§ **TO BE DONE**
Convert the records, from their first line through the line containing "click(x=817, y=373)", into a Markdown table with the columns Row and Line. Give each line its own numbered row, and leave out blank lines.

§ **SOURCE RECORDS**
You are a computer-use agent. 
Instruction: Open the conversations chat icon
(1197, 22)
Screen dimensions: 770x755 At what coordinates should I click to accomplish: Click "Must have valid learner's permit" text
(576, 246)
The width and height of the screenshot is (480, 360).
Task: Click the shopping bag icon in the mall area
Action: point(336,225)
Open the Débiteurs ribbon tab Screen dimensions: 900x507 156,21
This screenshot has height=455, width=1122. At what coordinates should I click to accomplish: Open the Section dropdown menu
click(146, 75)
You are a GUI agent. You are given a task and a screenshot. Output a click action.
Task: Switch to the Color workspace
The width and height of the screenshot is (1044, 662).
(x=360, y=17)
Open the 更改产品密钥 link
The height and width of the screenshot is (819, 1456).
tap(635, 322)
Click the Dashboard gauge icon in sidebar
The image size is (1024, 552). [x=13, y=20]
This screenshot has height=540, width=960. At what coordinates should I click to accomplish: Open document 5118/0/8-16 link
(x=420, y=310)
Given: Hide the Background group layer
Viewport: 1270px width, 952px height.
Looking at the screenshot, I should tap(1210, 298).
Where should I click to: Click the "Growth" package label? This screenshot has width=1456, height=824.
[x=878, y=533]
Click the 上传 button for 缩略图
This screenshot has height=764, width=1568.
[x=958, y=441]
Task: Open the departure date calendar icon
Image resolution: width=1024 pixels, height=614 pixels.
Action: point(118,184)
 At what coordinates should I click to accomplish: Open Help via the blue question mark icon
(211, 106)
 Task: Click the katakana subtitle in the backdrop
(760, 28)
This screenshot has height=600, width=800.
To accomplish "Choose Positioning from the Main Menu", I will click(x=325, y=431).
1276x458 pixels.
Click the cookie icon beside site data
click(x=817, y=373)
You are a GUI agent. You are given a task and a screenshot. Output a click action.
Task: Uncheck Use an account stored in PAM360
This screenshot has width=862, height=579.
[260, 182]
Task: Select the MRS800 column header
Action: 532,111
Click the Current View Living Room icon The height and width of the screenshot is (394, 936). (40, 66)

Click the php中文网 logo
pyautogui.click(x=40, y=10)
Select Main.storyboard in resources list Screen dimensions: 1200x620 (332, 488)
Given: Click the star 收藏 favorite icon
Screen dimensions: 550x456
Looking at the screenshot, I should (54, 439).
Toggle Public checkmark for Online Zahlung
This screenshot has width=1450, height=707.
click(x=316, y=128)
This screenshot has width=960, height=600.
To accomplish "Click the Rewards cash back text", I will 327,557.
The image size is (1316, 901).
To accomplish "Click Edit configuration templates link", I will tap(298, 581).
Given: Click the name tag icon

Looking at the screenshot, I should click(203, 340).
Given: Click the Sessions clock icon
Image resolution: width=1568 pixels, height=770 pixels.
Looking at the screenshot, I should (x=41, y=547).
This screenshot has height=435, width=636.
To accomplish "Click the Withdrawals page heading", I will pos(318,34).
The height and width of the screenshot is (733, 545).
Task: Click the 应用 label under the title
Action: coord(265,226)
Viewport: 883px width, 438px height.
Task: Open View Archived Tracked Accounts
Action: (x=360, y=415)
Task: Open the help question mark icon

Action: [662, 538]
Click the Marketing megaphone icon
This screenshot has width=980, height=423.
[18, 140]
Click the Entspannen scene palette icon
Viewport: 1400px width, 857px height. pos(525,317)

§ **WRITTEN SOLUTION**
| Row | Line |
|---|---|
| 1 | You are a computer-use agent.  |
| 2 | Instruction: Open the conversations chat icon |
| 3 | (1197, 22) |
| 4 | Screen dimensions: 770x755 At what coordinates should I click to accomplish: Click "Must have valid learner's permit" text |
| 5 | (576, 246) |
| 6 | The width and height of the screenshot is (480, 360). |
| 7 | Task: Click the shopping bag icon in the mall area |
| 8 | Action: point(336,225) |
| 9 | Open the Débiteurs ribbon tab Screen dimensions: 900x507 156,21 |
| 10 | This screenshot has height=455, width=1122. At what coordinates should I click to accomplish: Open the Section dropdown menu |
| 11 | click(146, 75) |
| 12 | You are a GUI agent. You are given a task and a screenshot. Output a click action. |
| 13 | Task: Switch to the Color workspace |
| 14 | The width and height of the screenshot is (1044, 662). |
| 15 | (x=360, y=17) |
| 16 | Open the 更改产品密钥 link |
| 17 | The height and width of the screenshot is (819, 1456). |
| 18 | tap(635, 322) |
| 19 | Click the Dashboard gauge icon in sidebar |
| 20 | The image size is (1024, 552). [x=13, y=20] |
| 21 | This screenshot has height=540, width=960. At what coordinates should I click to accomplish: Open document 5118/0/8-16 link |
| 22 | (x=420, y=310) |
| 23 | Given: Hide the Background group layer |
| 24 | Viewport: 1270px width, 952px height. |
| 25 | Looking at the screenshot, I should tap(1210, 298). |
| 26 | Where should I click to: Click the "Growth" package label? This screenshot has width=1456, height=824. |
| 27 | [x=878, y=533] |
| 28 | Click the 上传 button for 缩略图 |
| 29 | This screenshot has height=764, width=1568. |
| 30 | [x=958, y=441] |
| 31 | Task: Open the departure date calendar icon |
| 32 | Image resolution: width=1024 pixels, height=614 pixels. |
| 33 | Action: point(118,184) |
| 34 |  At what coordinates should I click to accomplish: Open Help via the blue question mark icon |
| 35 | (211, 106) |
| 36 |  Task: Click the katakana subtitle in the backdrop |
| 37 | (760, 28) |
| 38 | This screenshot has height=600, width=800. |
| 39 | To accomplish "Choose Positioning from the Main Menu", I will click(x=325, y=431). |
| 40 | 1276x458 pixels. |
| 41 | Click the cookie icon beside site data |
| 42 | click(x=817, y=373) |